Milei e a internacionalização da direita
A direita brasileira torceu muito pela vitória de Javier Milei (foto) nas eleições da Argentina. Sei disso porque entrevistei várias pessoas ligadas a partidos e centros de estudo da direita enquanto apurava a reportagem de capa de Crusoé desta semana, e todos estavam de dedos cruzados. Além da preferência pela agenda econômica do candidato libertário...
A direita brasileira torceu muito pela vitória de Javier Milei (foto) nas eleições da Argentina.
Sei disso porque entrevistei várias pessoas ligadas a partidos e centros de estudo da direita enquanto apurava a reportagem de capa de Crusoé desta semana, e todos estavam de dedos cruzados.
Além da preferência pela agenda econômica do candidato libertário (privatizações, gastos públicos contidos, apoio à iniciativa privada), havia uma dose de pensamento mágico nessa torcida.
Mais de um entrevistado disse que as corridas presidenciais na Argentina têm antecipado tendências nos Estados Unidos e no Brasil: quando Maurício Macri ganhou, seguiram-se as vitórias de Donald Trump e Jair Bolsonaro; depois de Alberto Fernández, vieram Joe Biden e Lula.
A vitória de Milei, portanto, poderia muito bem ser prenuncio de um retorno de Trump à Casa Branca, no ano que vem, e da eleição de um político de direita nas eleições brasileiras de 2026.
Obviamente, essa correlação não existe.

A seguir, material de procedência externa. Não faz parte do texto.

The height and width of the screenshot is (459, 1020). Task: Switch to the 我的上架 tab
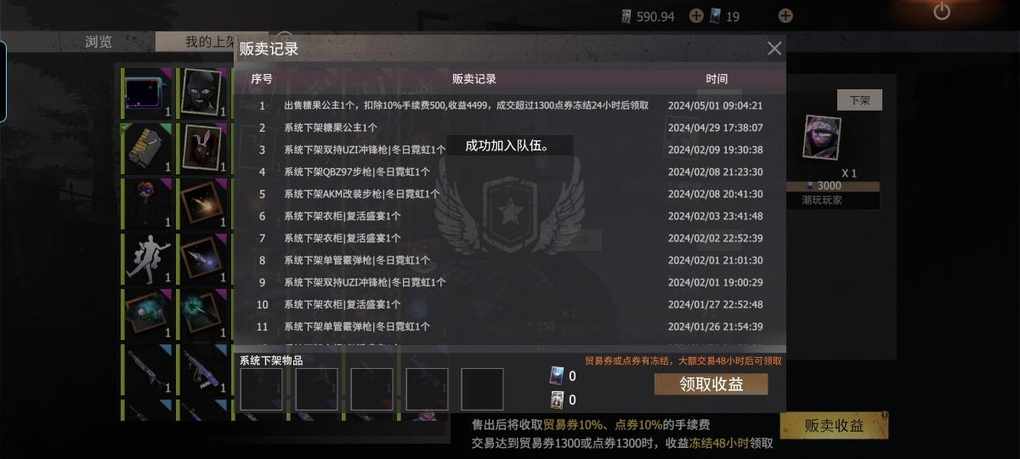click(210, 42)
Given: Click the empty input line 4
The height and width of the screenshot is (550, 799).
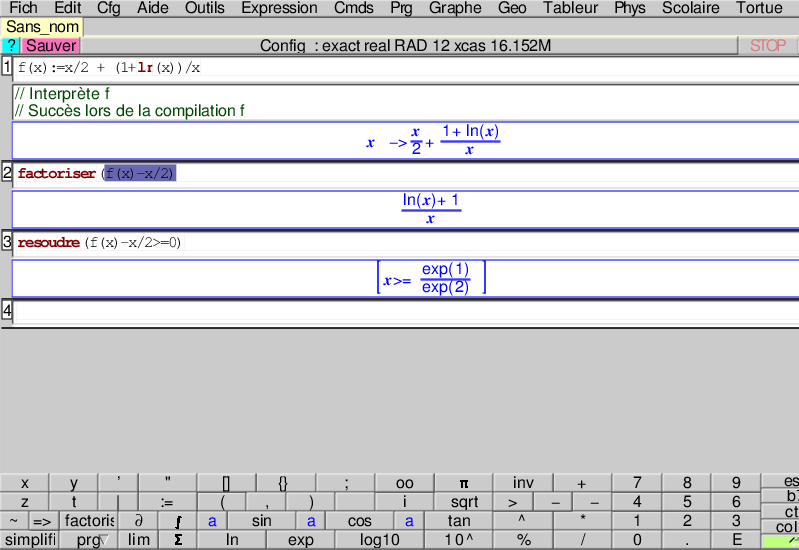Looking at the screenshot, I should click(405, 311).
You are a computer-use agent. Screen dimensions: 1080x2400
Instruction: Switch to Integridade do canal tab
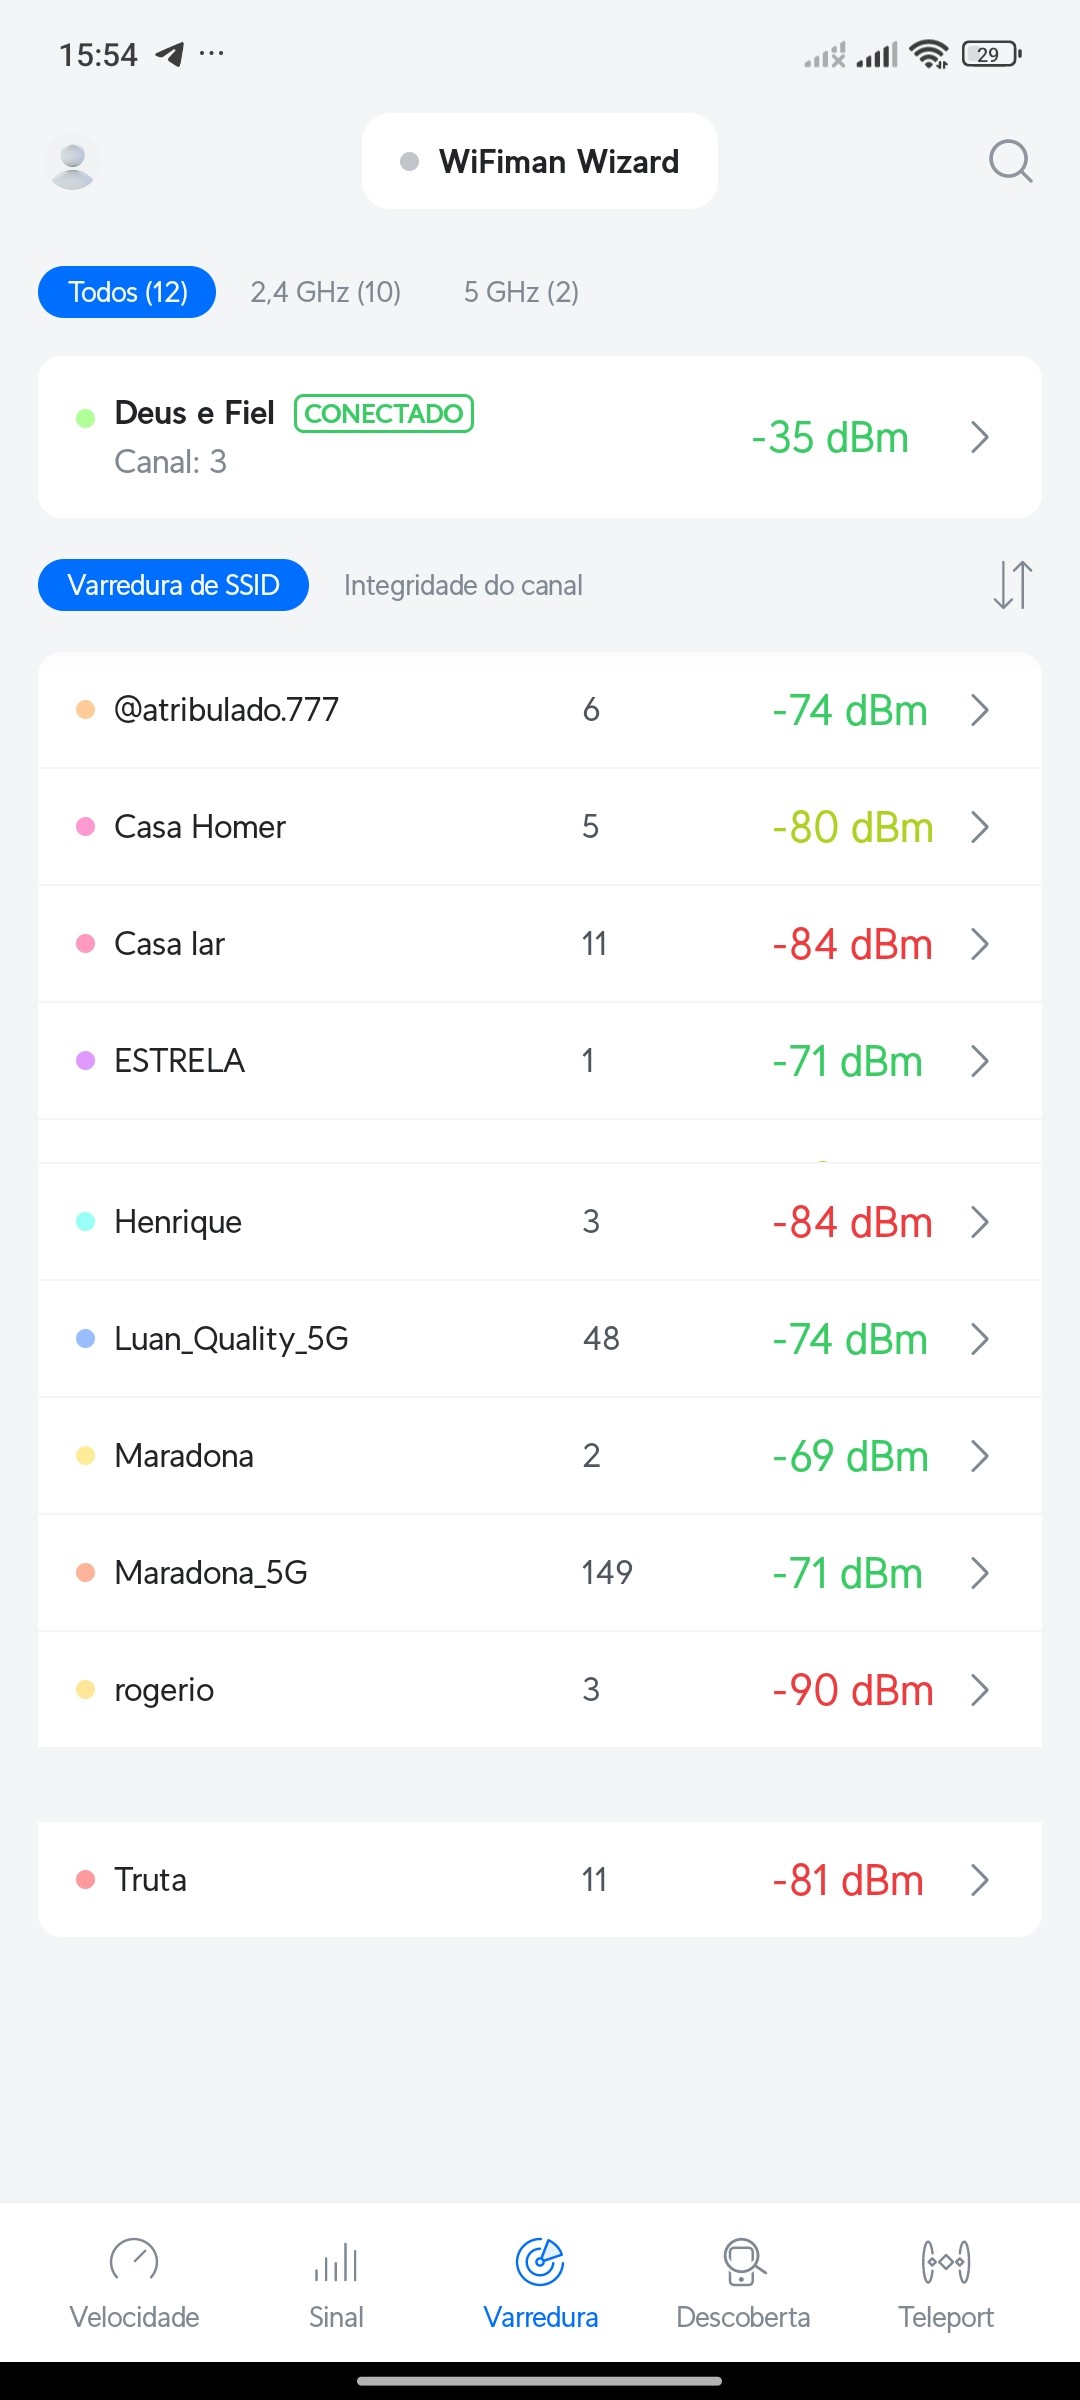point(463,585)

Não dessa maneira automática.
Ainda que a identificação ideológica entre eleitores e candidatos pareça ter ganhado peso em todo o mundo na última década, fatores domésticos continuam sendo determinantes na definição do voto: a situação da economia, sempre; a capacidade do candidato de entregar suas promessas de campanha; atitudes que espantam ou atraem a simpatia do eleitorado que não se alinha a priori nem com a esquerda nem com a direita…

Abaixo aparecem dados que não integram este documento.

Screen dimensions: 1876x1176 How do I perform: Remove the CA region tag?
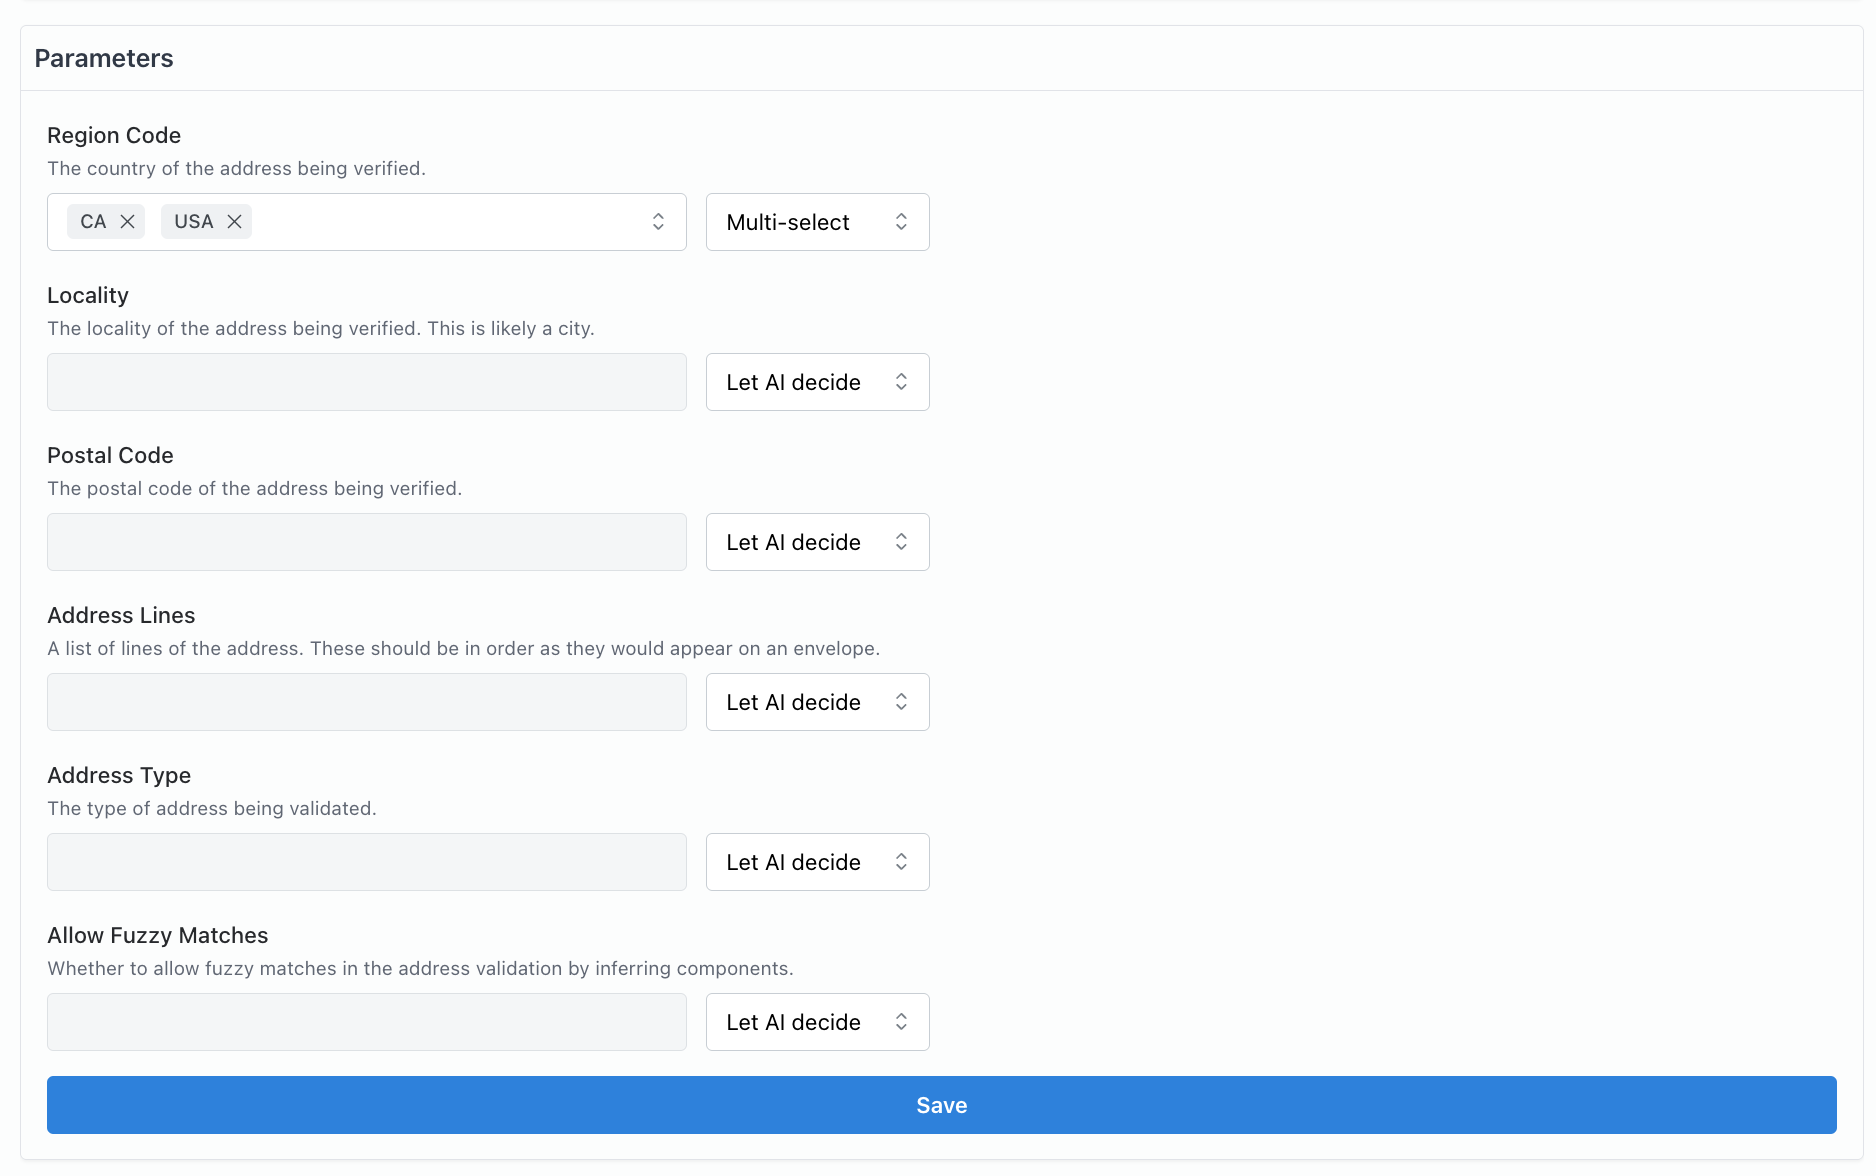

Mas há razões concretas para que a eleição de Milei seja uma boa notícia para a direita brasileira.
O intercâmbio entre os representantes de vários países nesse campo ideológico se consolidou nos últimos anos. Há um esforço para mostrar que todos fazem parte de uma grande família com valores e propósitos comuns.

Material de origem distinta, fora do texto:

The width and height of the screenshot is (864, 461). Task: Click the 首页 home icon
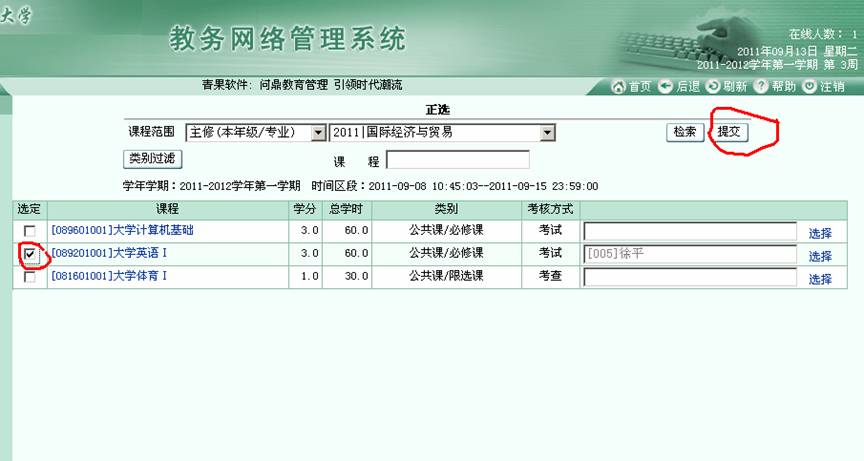(x=618, y=87)
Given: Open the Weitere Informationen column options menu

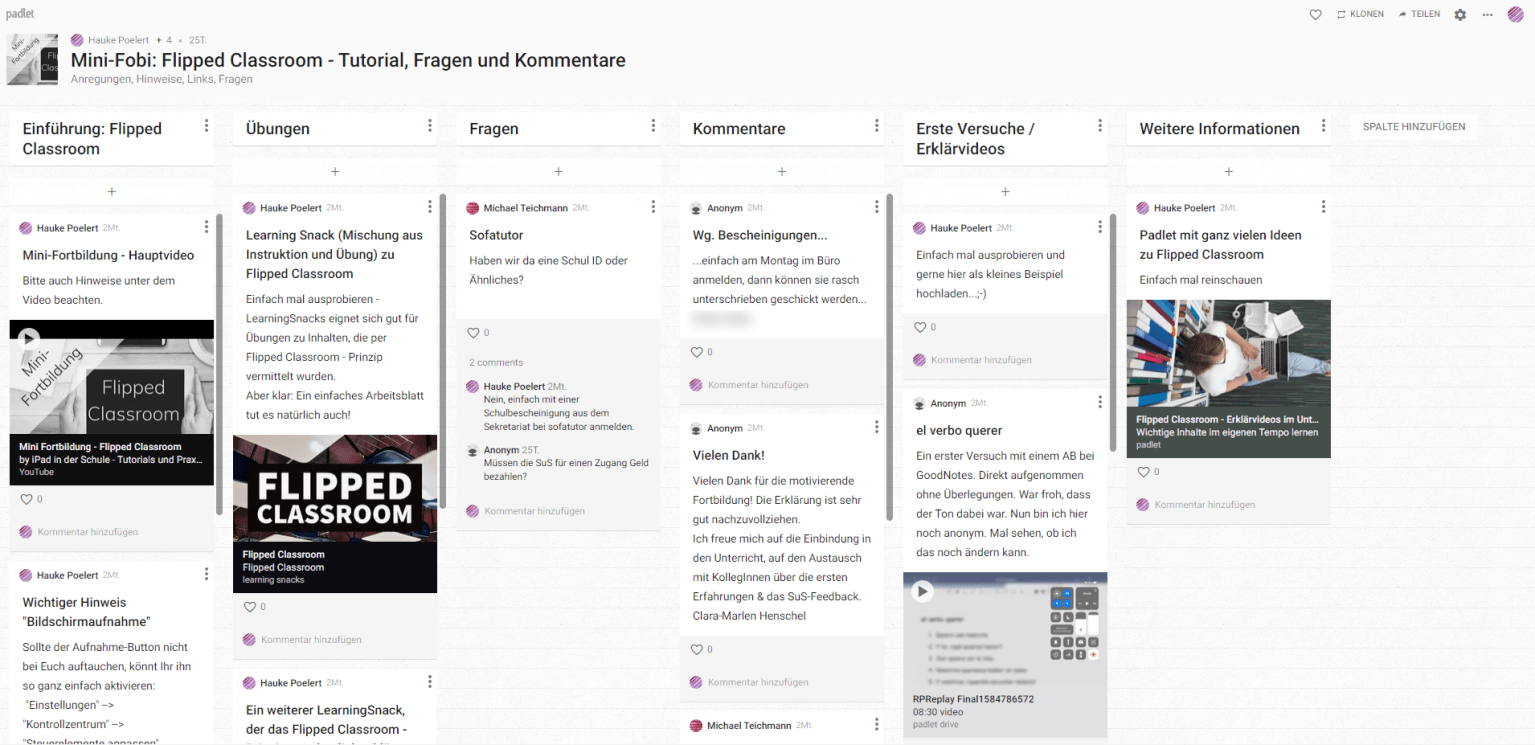Looking at the screenshot, I should click(x=1324, y=125).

Políticos como Eduardo Bolsonaro e Marcel van Hattem viajaram para a Argentina durante a campanha. Trump e Jair Bolsonaro se apressaram em parabenizar Milei pela vitória em termos entusiásticos e não apenas protocolares.
Milei poderá ser um aliado significativo se mantiver o tom crítico a Lula, mesmo que mais comedidamente que durante a campanha, e se oferecer palanque para os brasileiros.
Bolsonaro não hesitou um segundo em agarrar a oportunidade. Além da mensagem de parabéns, telefonou para Milei e já articula sua presença na posse, no começo de dezembro. Ainda que esteja impedido de disputar as presidenciais de 2026, Bolsonaro poderá usar o status de “liderança internacional” que esse tipo de conexão lhe proporciona para manter seu cacife na campanha e abençoar um sucessor.
Qualquer político que queira representar a direita brasileira sem identificar-se com o bolsonarismo já está em desvantagem, caso creia ser relevante demonstrar intimidade com sua contraparte da Argentina.
Por certo, também existe um grande risco nessa estratégia de internacionalização da direita. A missão de Milei não é simples: suas ideias, como a dolarização da economia, não são de fácil implementação; sua base no Congresso argentino é ínfima; medidas impopulares de cortes de subsídios terão de ser tomadas mais cedo ou mais tarde para acertar as contas do governo. Num país com imensas problemas e muita pressa em ver soluções, o entusiasmo pode se converter rapidamente em decepção.
Sim, é verdade que o vento soprou na mesma direção nas últimas eleições da Argentina, dos Estados Unidos e do Brasil. Mas derrotas podem ser tão compartilhadas quanto vitórias.